A student at Brookfield High School in Connecticut removed a tampon dispenser that had been installed without notification in the boys’ bathroom.
The student, Michael Cestone, said he did it not out of hate but because the school failed to inform students and parents.
“It wasn’t out of hate for trans people at all. I don’t have a single ounce of hate for anyone,” Brookfield student Michael Cestone said.
“I did it because I personally felt strongly about it, and I felt that the school should have notified us — all of our families,” Cestone said, noting that the bathroom is visited by students “from grades three to twelve.”
“The school didn’t notify us at all,” leaving Cestone “outraged” and “confused.”
“This agenda is something that we, as young people, aren’t really used to having on us — we have never learned to deal with situations like that,” he said.
When he found many other students questioning why it was there, he took it down.
“My objective going in there was just to see what was going on and then it turned into me taking it down,” he said, adding that when he returned home, “I called the school and I admitted to it, because it set in, and I was like, ‘What did I just do?’”
The principal tried to label it a hate crime but backed off due to media coverage.

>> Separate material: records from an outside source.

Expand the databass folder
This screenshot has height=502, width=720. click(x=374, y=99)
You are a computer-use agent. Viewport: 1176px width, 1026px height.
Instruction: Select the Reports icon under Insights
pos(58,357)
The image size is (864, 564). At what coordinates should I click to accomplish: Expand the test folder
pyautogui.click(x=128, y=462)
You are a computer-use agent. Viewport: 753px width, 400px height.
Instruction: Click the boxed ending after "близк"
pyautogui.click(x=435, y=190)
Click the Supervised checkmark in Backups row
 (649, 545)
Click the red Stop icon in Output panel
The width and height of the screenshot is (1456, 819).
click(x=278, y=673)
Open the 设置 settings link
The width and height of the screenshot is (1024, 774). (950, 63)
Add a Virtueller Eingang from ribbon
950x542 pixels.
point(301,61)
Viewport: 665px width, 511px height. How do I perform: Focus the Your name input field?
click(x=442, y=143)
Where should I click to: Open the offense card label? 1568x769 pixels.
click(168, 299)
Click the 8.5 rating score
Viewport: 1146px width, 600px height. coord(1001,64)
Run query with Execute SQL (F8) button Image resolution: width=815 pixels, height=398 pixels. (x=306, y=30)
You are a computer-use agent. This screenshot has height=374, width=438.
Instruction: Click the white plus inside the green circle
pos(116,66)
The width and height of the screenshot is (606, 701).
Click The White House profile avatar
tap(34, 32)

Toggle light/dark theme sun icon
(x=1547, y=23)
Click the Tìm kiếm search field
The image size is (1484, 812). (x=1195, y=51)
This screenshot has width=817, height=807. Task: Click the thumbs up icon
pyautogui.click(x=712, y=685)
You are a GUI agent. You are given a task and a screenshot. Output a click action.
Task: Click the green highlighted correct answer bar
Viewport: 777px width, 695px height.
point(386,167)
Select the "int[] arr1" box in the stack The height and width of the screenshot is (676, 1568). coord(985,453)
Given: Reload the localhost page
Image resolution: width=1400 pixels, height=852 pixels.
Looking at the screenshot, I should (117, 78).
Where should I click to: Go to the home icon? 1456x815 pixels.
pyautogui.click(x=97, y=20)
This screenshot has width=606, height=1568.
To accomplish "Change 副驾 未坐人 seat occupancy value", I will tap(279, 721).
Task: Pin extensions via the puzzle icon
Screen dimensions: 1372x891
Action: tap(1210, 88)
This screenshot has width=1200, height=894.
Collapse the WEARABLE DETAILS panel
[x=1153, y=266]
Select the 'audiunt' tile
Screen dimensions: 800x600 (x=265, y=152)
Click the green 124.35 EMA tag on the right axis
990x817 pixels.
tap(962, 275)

Cestone went public because the principal had promised but failed to send an email clarifying Cestone’s intentions were not motivated by hate.
BREAKING: I spoke with Michael, the hero who removed a tampon dispenser from the boy’s bathroom in his school.
The principal pushed to charge him with a hate crime but dropped it after seeing all the support for Michael on social media.
Michael is a warrior for truth!
Full… https://t.co/wPPGqgMqEQ pic.twitter.com/lJ4uHKtg3U
— Libs of TikTok (@libsoftiktok) February 21, 2024
“I think sharing that story of what happened really quelled that from ever going to that place of ‘restorative discipline,’ as the principal called it,” Cestone’s associate Austin Montero said.
“Because if it didn’t get coverage, they probably would have punished me with something,” Cestone said.
A new Connecticut law will require menstrual products in men’s rooms starting in September, but the student and others felt the school should have communicated about the change.
Montero said he is “really disheartened and dismayed by the principal’s actions,” noting that he “should have communicated” about the new law that “doesn’t go into effect until this September.”
“What I did was genuinely not out of hate for anyone,” Cestone said. “The reason why I decided to go public with this is because he didn’t end up sending that email that he said he would send.”
“That was kind of upsetting to me, because there’s some people in my own school who view me differently because of what I did, and I genuinely thought an email would help breeze that over a little bit,” he added.